---------- BLOC DE TEXTE ----------

« Marie-Madeleine
se rend au tombeau de grand matin, c'était encore les ténèbres ».
Depuis
le jour de la sainte Passion, l'obscurité qui enveloppa le monde
sembla inébranlable. Et c'est dans cette obscurité régnante, que
Marie-Madeleine avançait en allant vers celui que son cœur aimait.
Elle allait vers lui, vers celui qui l'a sauvée en brisant les
chaînes de honte qui l'avaient rendue esclave, celui qui l'a revêtue
d'innocence et d'une beauté toute nouvelle – la beauté de fille
de Dieu ; elle allait vers lui, qui était non seulement son
libérateur mais aussi son ami, son Maître, son Seigneur, en qui
s'incarnait la Parole de vie et le véritable sens de son existence.
Mais
elle avançait dans les ténèbres : le soleil pouvait-il encore
se lever, si la lumière de toutes lumières était déjà engloutie
par la nuit de la mort ?
Marie-Madeleine
marchait dans les ténèbres. Mais elle ne fut pas la seule
prisonnière de cette nuit interminable. Les apôtres qui n'ayant
rien compris de la sainte Écriture ni les enseignements du Seigneur,
s'étaient réfugiés derrière la porte verrouillée de Cénacle, là
où la nuit de la tristesse se prolongea, s'obscurcit et s'alourdit
par les doutes et la peur grandissante.
La
nuit semble indéfiniment installée, son règne semble irréversible.
Mais c'est justement au cœur de cette nuit même que le vrai
Vainqueur s'est levé d'entre les morts.
« J'avais
dit: les ténèbres m'écrasent ! mais la nuit devient lumière
autour de moi. Même la ténèbre pour toi n'est pas ténèbre, et la
nuit comme le jour est lumière ! »
Ces mots du psaume 138e
semblent vouloir bien illustrer ce qui s'est produit dans la nuit de
la résurrection : du tombeau sort le soleil invincible, en Lui
la nuit se transfigure en lumière.
Dans
la sainte Écriture, la nuit est bien souvent cette scène
mystérieuse sur laquelle se déroulent les œuvres les plus
éclatantes de Dieu. C'était durant une nuit bien longue que le
déluge inaugura une ère nouvelle ; c'était également durant
une nuit particulièrement intense que la Mer Rouge fut divisée afin
que les fils d'Israël pussent traverser à pieds secs et poursuivre
leur chemin de libération ; c'était dans la nuit la plus
douce, que le divin Enfant naquit à Bethléem, comme une lumière se
leva au sein des ténèbres ; et c'est également dans une nuit
bénie et sanctifiée, que le Christ est ressuscité, et par sa mort
Il a détruit la mort.

----------

CONSIGNE A
Présentez toutes les lignes des enregistrements ci-dessous sous forme de tableau Markdown, avec une colonne « N° » pour le numéro de rang et une colonne « Ligne » pour la ligne, sans les lignes vides. Laissez les images hors de la réponse.

---------- DOCUMENTS FOURNIS ----------

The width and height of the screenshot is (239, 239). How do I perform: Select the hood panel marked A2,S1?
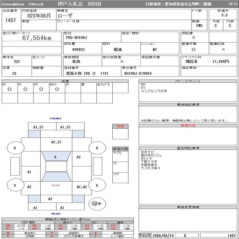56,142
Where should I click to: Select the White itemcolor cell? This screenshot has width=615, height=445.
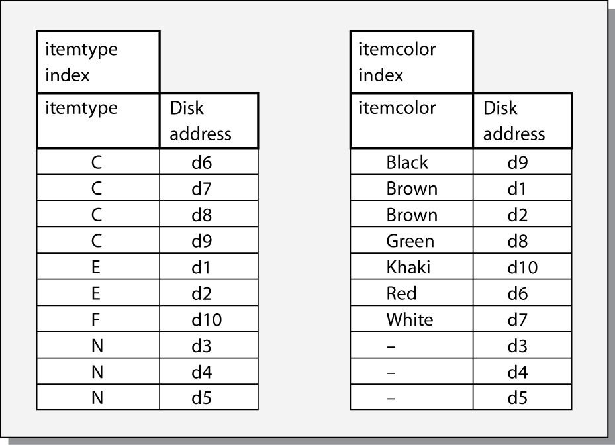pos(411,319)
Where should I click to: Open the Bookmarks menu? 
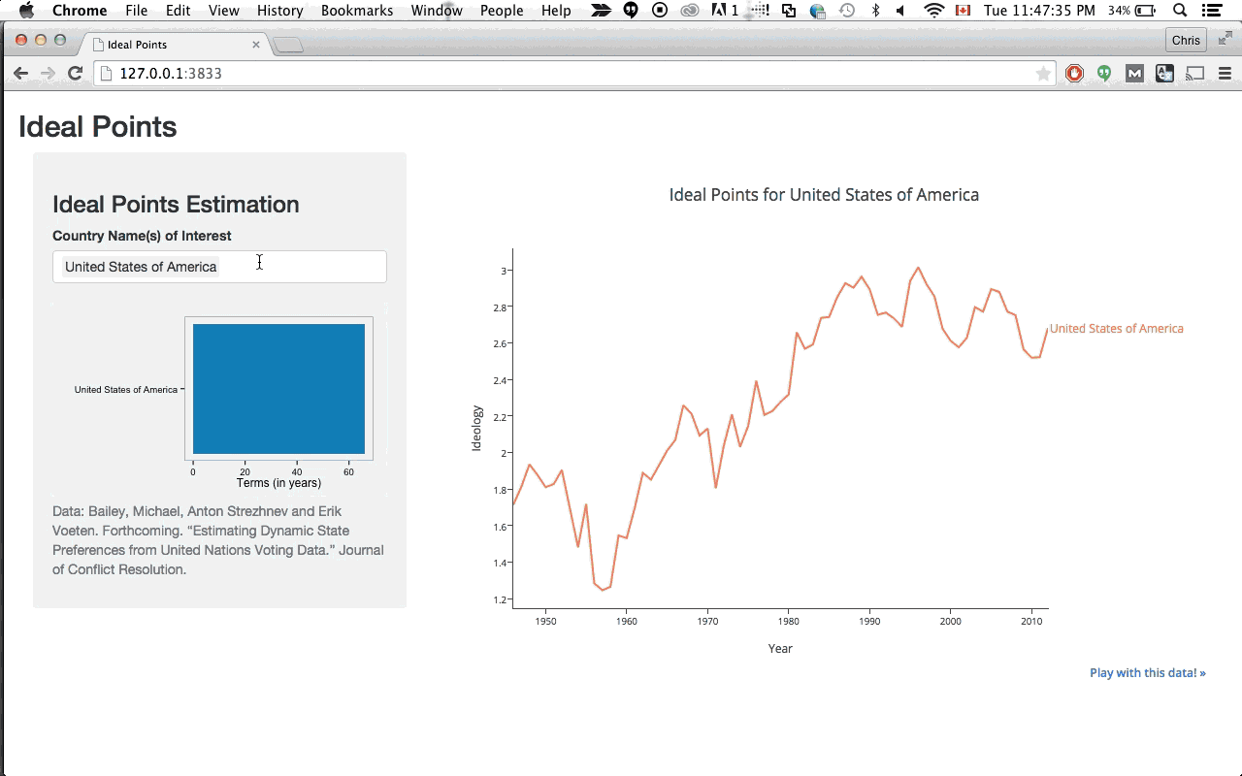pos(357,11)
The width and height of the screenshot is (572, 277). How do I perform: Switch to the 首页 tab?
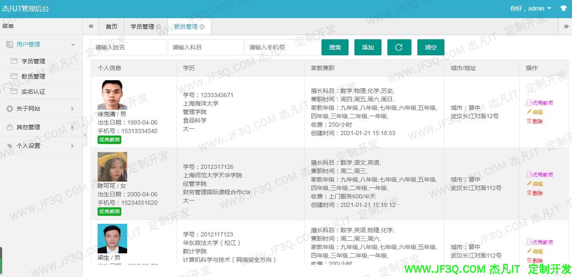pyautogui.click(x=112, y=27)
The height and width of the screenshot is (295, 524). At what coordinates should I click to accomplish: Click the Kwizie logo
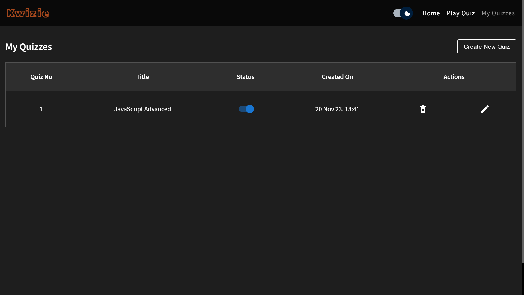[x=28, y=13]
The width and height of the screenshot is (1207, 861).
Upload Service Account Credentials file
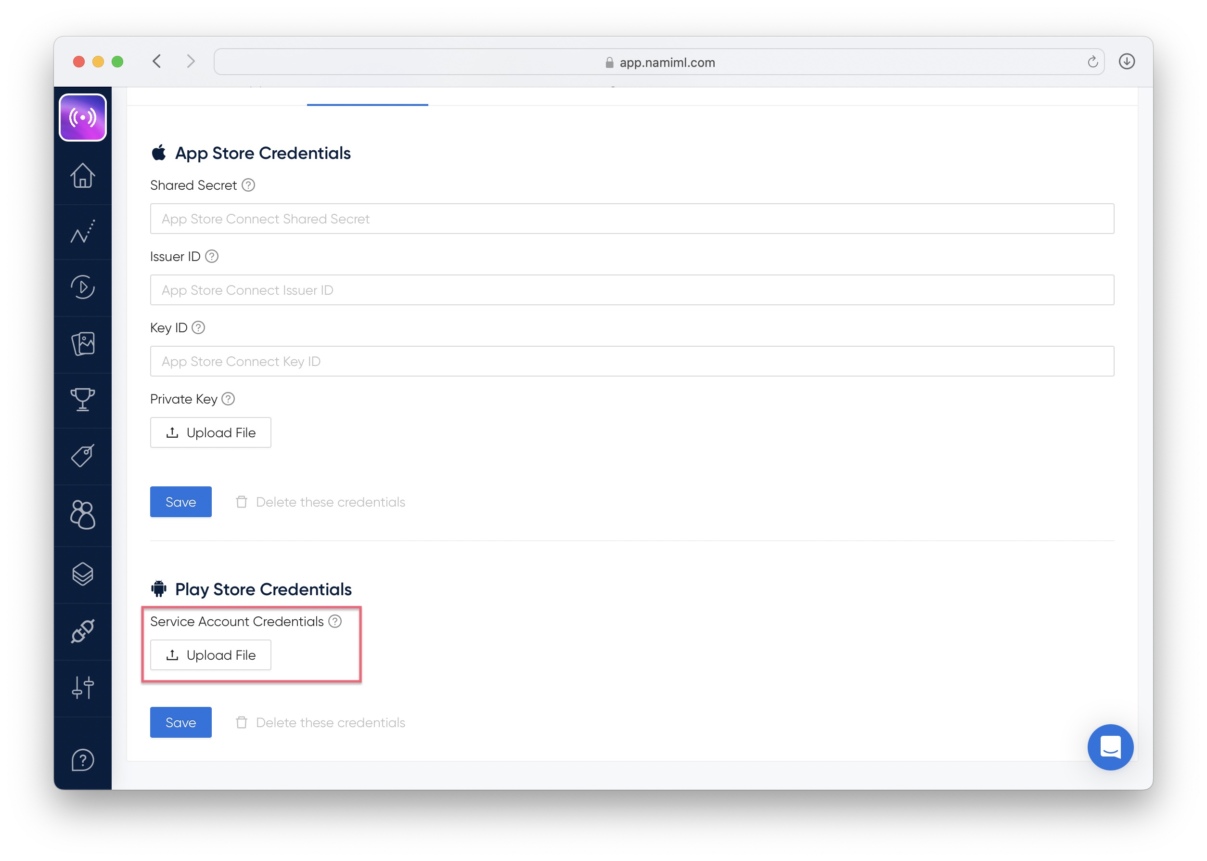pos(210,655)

----------

CONSIGNE B
Reprenez le passage du texte sur la résurrection compris entre « Elle allait vers lui, vers » et « de son existence. », inclus, en substituant « rédempteur » à « libérateur ».

RÉPONSE RÉDIGÉE A
| N° | Ligne |
|---|---|
| 1 | The width and height of the screenshot is (239, 239). How do I perform: Select the hood panel marked A2,S1? |
| 2 | 56,142 |
| 3 | Where should I click to: Select the White itemcolor cell? This screenshot has width=615, height=445. |
| 4 | pos(411,319) |
| 5 | Where should I click to: Open the Bookmarks menu?  |
| 6 | pos(357,11) |
| 7 | The width and height of the screenshot is (572, 277). How do I perform: Switch to the 首页 tab? |
| 8 | pyautogui.click(x=112, y=27) |
| 9 | The height and width of the screenshot is (295, 524). At what coordinates should I click to accomplish: Click the Kwizie logo |
| 10 | [x=28, y=13] |
| 11 | The width and height of the screenshot is (1207, 861). |
| 12 | Upload Service Account Credentials file |
| 13 | pos(210,655) |

RÉPONSE RÉDIGÉE B
Elle allait vers lui, vers celui qui l'a sauvée en brisant les
chaînes de honte qui l'avaient rendue esclave, celui qui l'a revêtue
d'innocence et d'une beauté toute nouvelle – la beauté de fille
de Dieu ; elle allait vers lui, qui était non seulement son
rédempteur mais aussi son ami, son Maître, son Seigneur, en qui
s'incarnait la Parole de vie et le véritable sens de son existence.